Summary judgment is appropriate where there are no genuine issues of material fact and where the summary judgment record entitles the moving party to judgment as a matter of law. See Cassesso v. Comm’r of Corr., 390 Mass. 419 , 422 (1983); Cmty. Nat’l Bank v. Dawes, 369 Mass. 550 , 553 (1976); Mass. R. Civ. P. 56(c).

With respect to Plaintiff’s quiet title claim, it appears, to this court, that there is some confusion between trial court and appellate court decisions as to whether the well-settled dual requirements of (a) actual possession and (b) record title applicable in actions under G. L. c. 240, §§ 1-5 (the “Try Title Statute”) also apply in actions under the Quiet Title Statute (G. L. c. 240, §§ 6- 10). [Note 9] However, this issue does not need to be determined here because Plaintiff’s two causes of action seek essentially the same relief under the Quiet Title Statute and the Declaratory Judgment Statute, and thus are duplicative of each other. Thus, this matter can be resolved by ruling on Plaintiff’s request for declaratory judgment under G. L. c. 231A. [Note 10]

The purpose of a declaratory judgment is to “remove, and to afford relief from, uncertainty and insecurity with respect to rights, duties, status and other legal relations”, and declaratory relief is to be liberally construed and administered. G. L. c. 231A, § 9. The court may issue declaratory judgments only if it is clear that there is an actual controversy “caused by the assertion by one party of a legal relation or status or right in which he has a definite interest and the denial of such assertion by the other party, where the circumstances . . . indicate that, unless a determination is had, subsequent litigation as to the identical subject matter will ensue.” Hogan v. Hogan, 320 Mass. 658 , 662 (1947); see also G. L. c. 231A, § 1.

Plaintiff seeks a declaratory judgment that Mortgage Assignment 1, Mortgage Assignment 2, and the Bayview Rent Assignment are valid.
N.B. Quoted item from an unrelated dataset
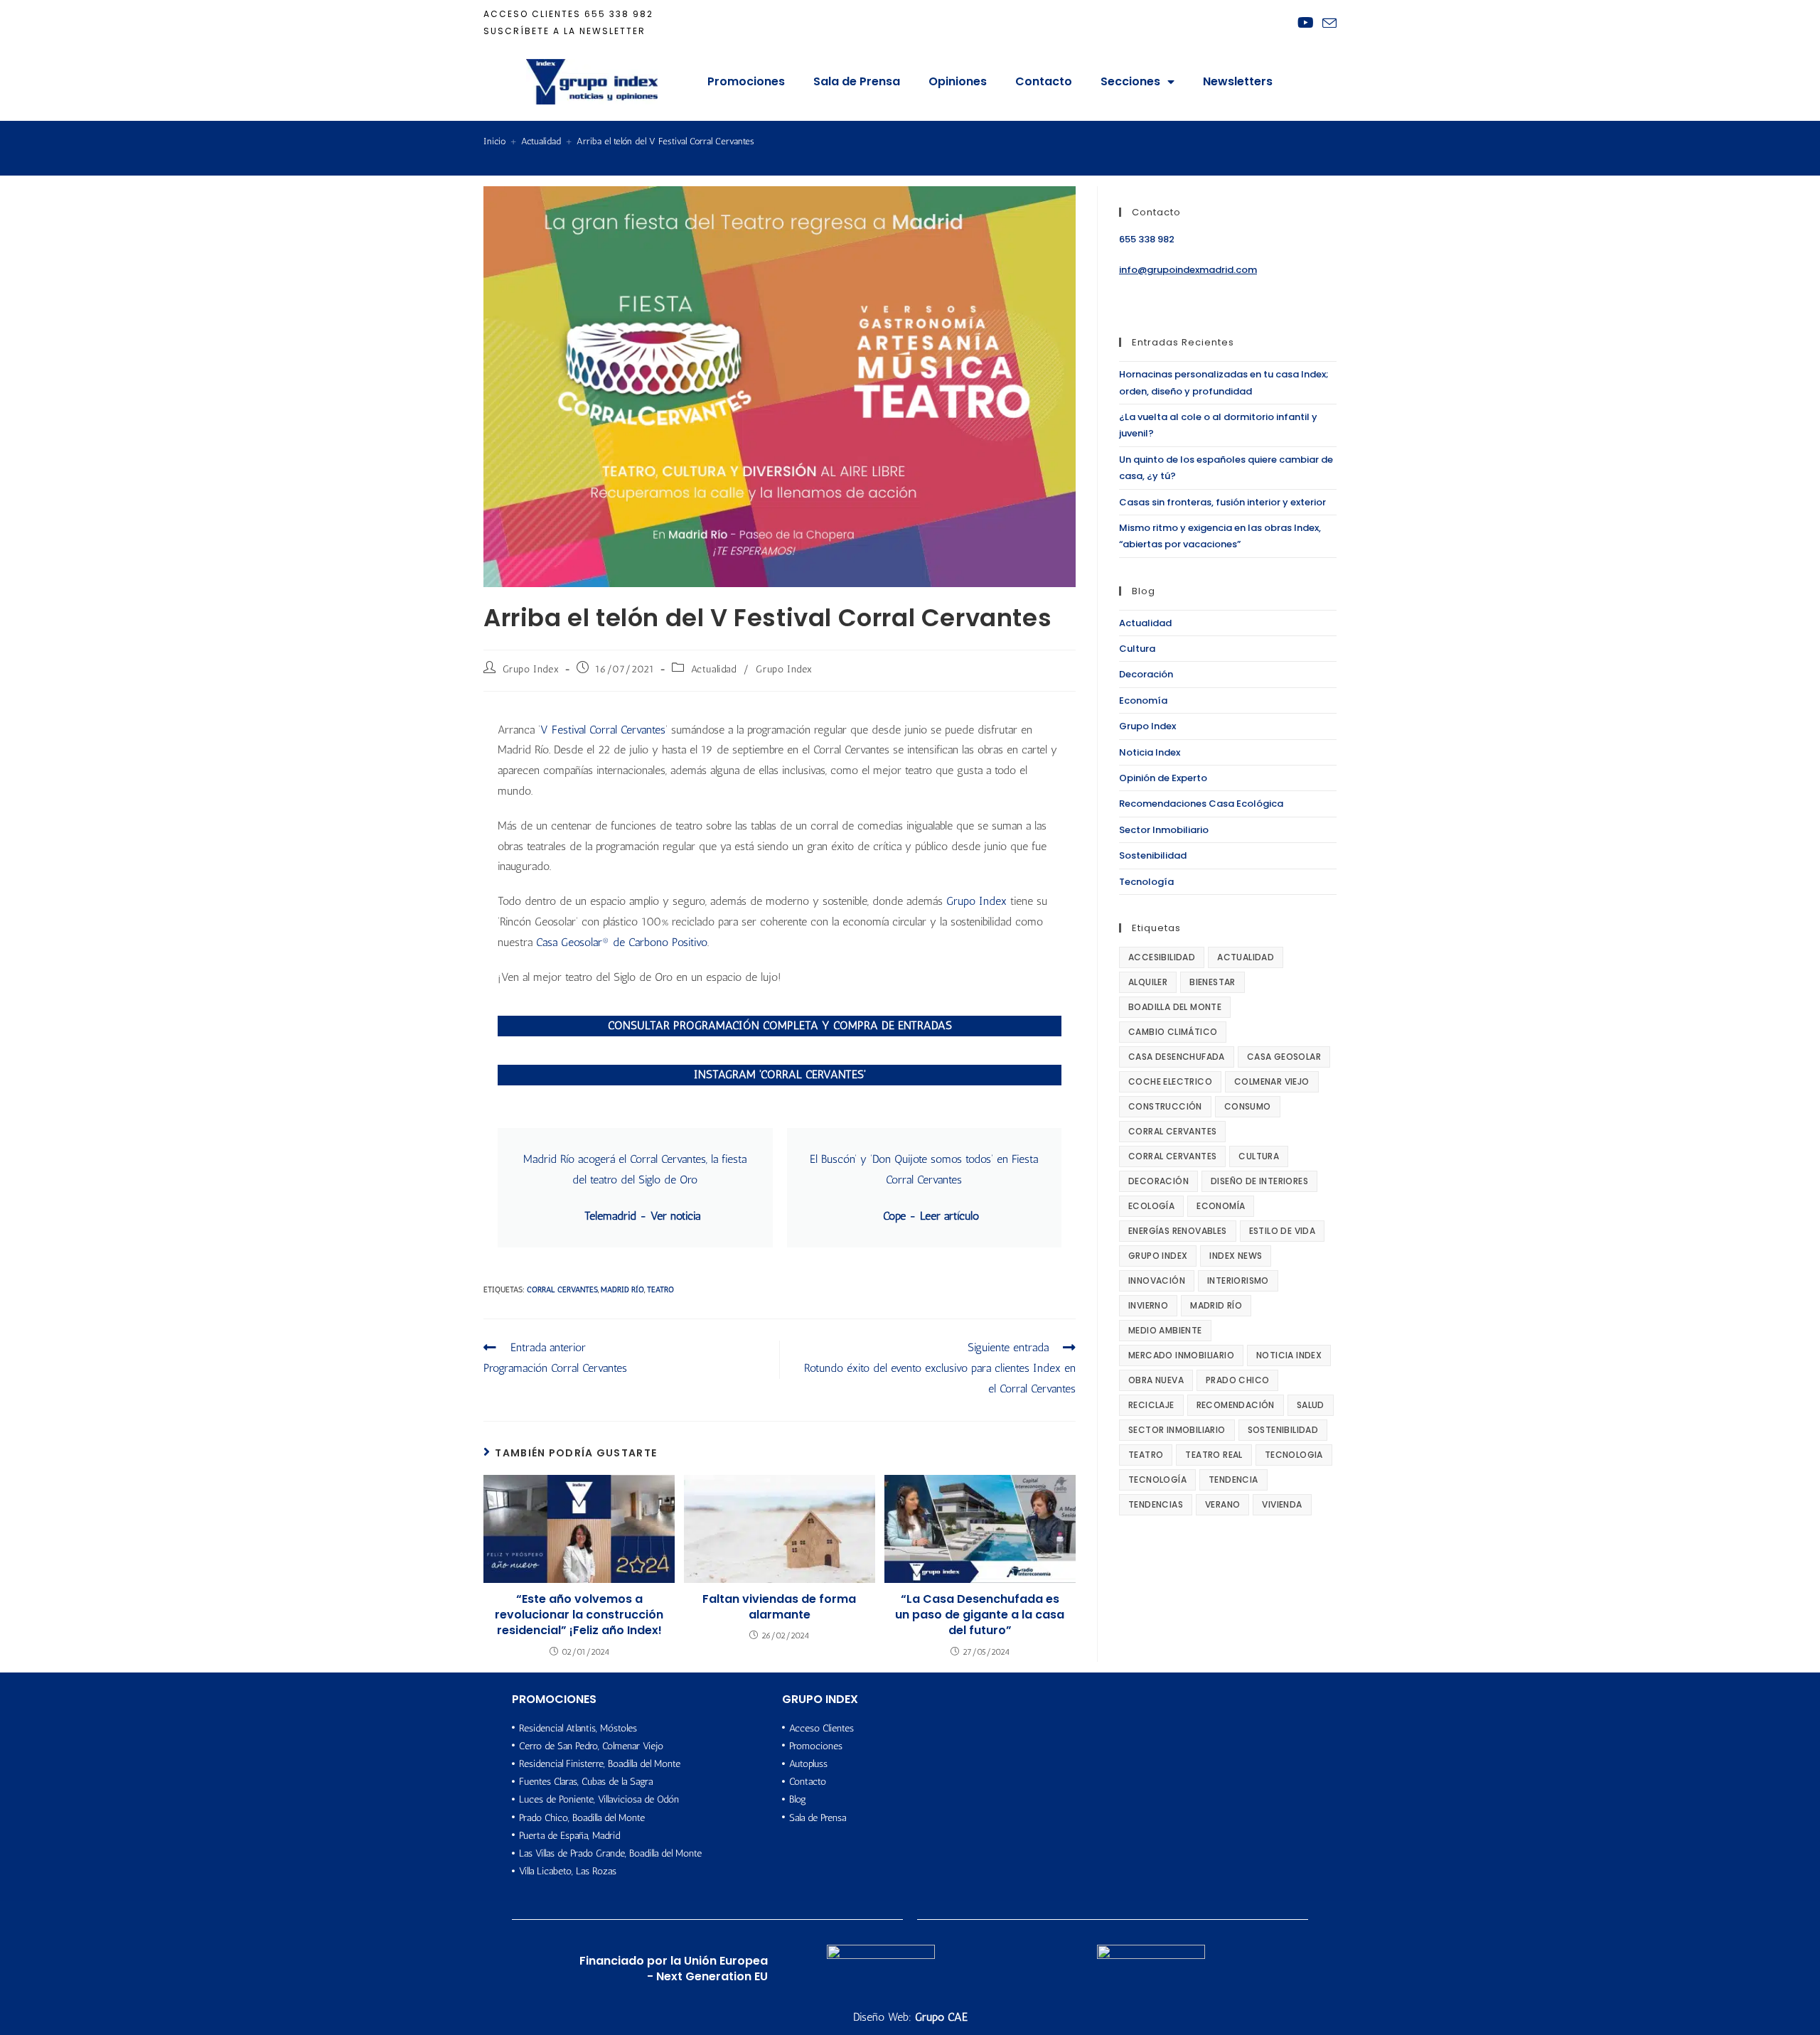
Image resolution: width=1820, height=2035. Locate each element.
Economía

Charles, in his Answer, specifically challenged the validity of each of these documents, and he has not joined the Movants in their Joint Motion for Summary Judgment. Thus, although Joseph, Byron, and Cecilia now have apparentlywithdrawntheir objection to the requested relief (as evidenced by their joining in Plaintiff’s Motion for Summary Judgment), and Telestar now consents to the Complaint, the parties’ pleadings, on their face, evidence an actual controversy with respect to Plaintiff’s rights under Mortgage Assignment 1, Mortgage Assignment 2, and the Bayview Rent Assignment.

Additionally, because Mortgage Assignment 1, Mortgage Assignment 2, and the Bayview Rent Assignment were not registered, there is an actual controversy concerning who holds title to the registered portion of Locus by means of the Mortgage, and as to who may collect the leases and rents on the registered portion of Locus. This indicates that litigation as to who holds the Mortgage to the registered portion of Locus, and as to who may receive the leases and rents from the registered portion of Locus is likely to ensue. Moreover, Charles still contests Plaintiff’s request for declaratory relief. As a result of the foregoing, I find that an actual controversy has arisen for the purposes of G.L. c. 231A, § 1.
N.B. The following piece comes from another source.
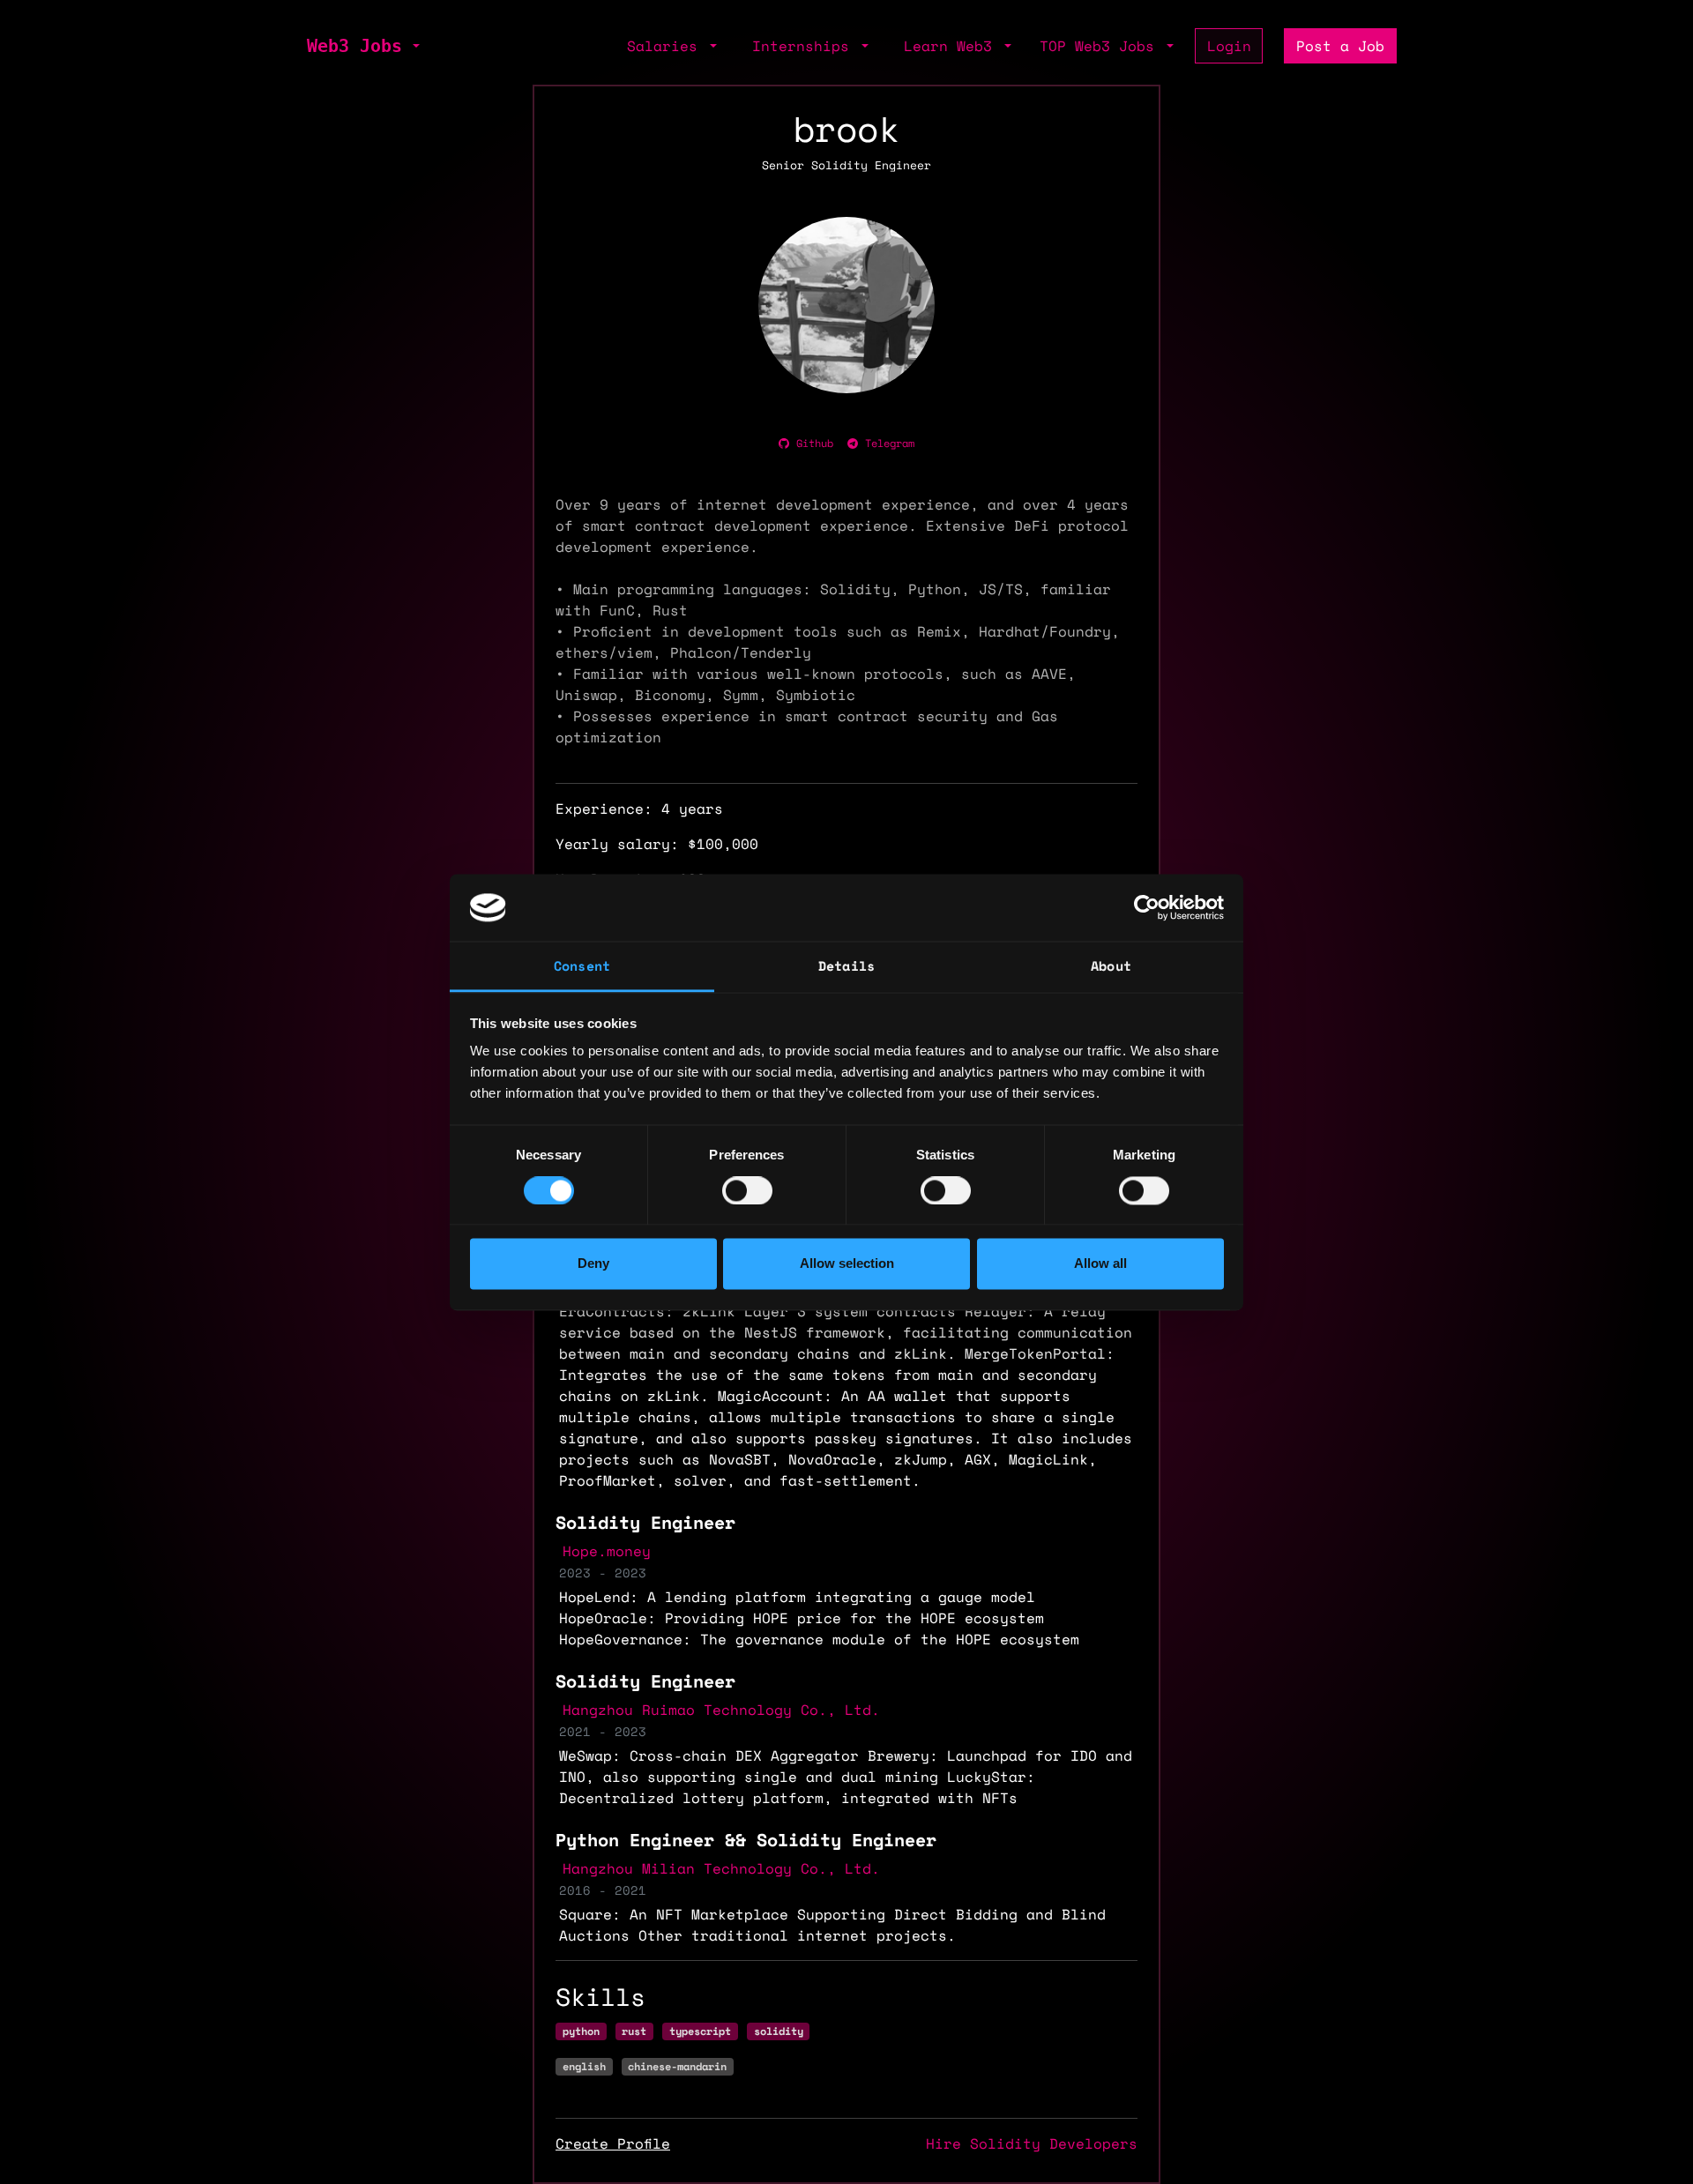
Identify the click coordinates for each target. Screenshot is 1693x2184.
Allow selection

In the case at bar, the Movants agree that Mortgage Assignment 1 effected a valid assignment of the Mortgage to both the registered and recorded portion of Locus. The Movants also agree that the Bayview Rent Assignment is a valid assignment of the leases and rents for both the registered and recorded portions of Locus. The Movants attached relevant documents to their Joint Motion For Summary Judgment in order to show: (a) that Bayview Financial obtained a valid mortgage interest in both the registered and recorded portions of Locus via Mortgage Assignment 1; (b) that Bayview Financial made a valid assignment of the Mortgage to the registered and recorded portions of Locus to Plaintiff via Mortgage Assignment 2; and (c) that G2 effectively assigned to Bayview Financial the rents and leases to both the recorded and registered portions of Locus from G2 via the Bayview Rent Assignment.

Declaratory judgments may be used to determine questions regarding the construction and validity of written contracts. See G. L. c. 231A, § 2. And, courts acting in equity have broad power to reform written instruments. E.g., Beaton v. Land Court, 367 Mass. 385 , 392 (1975). To that end, a contract may be reformed so that it comports with the mutual understanding of the parties who entered into the contract. E.g., Fireman's Fund Ins. Co. v. Shapiro, 286 Mass. 577 , 582 (1934).

A. Mortgage Assignment 1

G2 recorded the Mortgage in the Registry at Book 33998, Page 109, and registered the Mortgage as Document #677203 on Certificate of Title #120528. Mortgage Assignment 1 states that G2 “sells, assigns, transfers and conveys to: [Bayview Financial] all of its right, title, [and] interest to a certain Mortgage and Security Agreement executed by [Joseph].” While Mortgage Assignment 1 does not specifically refer to the registered portion of Locus, it clearly assigns all of the rights and title associated with the Mortgage to Bayview Financial. This indicates that G2 intended to assign to Bayview Financial the Mortgage with relation to both the registered and recorded portion of Locus, since G2 held the Mortgage with respect to both the registered and recorded portion of Locus. This assessment as to the intent of G2 in making the assignment has been agreed to by all of the remaining Defendants in this action, with the exception of Charles, who failed to submit an Opposition to the Movants’ Joint Motion for Summary Judgment. [Note 11]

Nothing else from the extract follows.